Another result of Obamacare regulations and funding formulas is excessive funding to Medicare Advantage organizations. For health plans, Medicare Advantage is a cash cow, a profit center.

Health Care News: Are there enough choices on the market to make decoupling a viable solution, as Congress has dragged its feet on increasing limits on HSAs, for example?

Brase: Currently, because there is no real insurance market in the U.S., there are not enough choices if people are allowed to leave Medicare and keep their Social Security benefits.

We are pushing for a repeal of the Obamacare prohibition on catastrophic health insurance. Most people don’t realize that the Affordable Care Act unconstitutionally prohibits the sale of catastrophic coverage to anyone over the age of 29 years. ACA proponents want every American enrolled in a health plan, which we consider the corporate version of socialized medicine which controls the dollars, the data, the decisions, and the doctors.

We are working on a “Make Health Insurance REAL Again” bill in Congress, to not only bring back catastrophic coverage but to bring back real insurance, the kind of policy that pays the patient, who then uses [that money] to pay the doctor and the hospital. This will end third-party payments, third-party interference, third-party delays and denials, and the multitude of third-party fingers in health care that make medical care and coverage so unaffordable.

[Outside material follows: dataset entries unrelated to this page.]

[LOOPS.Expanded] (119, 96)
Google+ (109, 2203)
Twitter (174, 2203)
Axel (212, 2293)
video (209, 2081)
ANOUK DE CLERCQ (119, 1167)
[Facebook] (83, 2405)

Health Care News: Is this more attainable with the current administration?

Brase: On October 3, 2019, we secured an executive order from President Trump requiring HHS and SSA to work together to decouple Medicare and Social Security. However, COVID intervened, and President Trump was not reelected. Now, we’re asking Congress to pass a bill to do the same thing by passing the Retirement Freedom Act (RFA).

We would like it on President Trump’s desk and signed within the next 18 months. Medicare needs an escape hatch, and Americans need this path back to health freedom.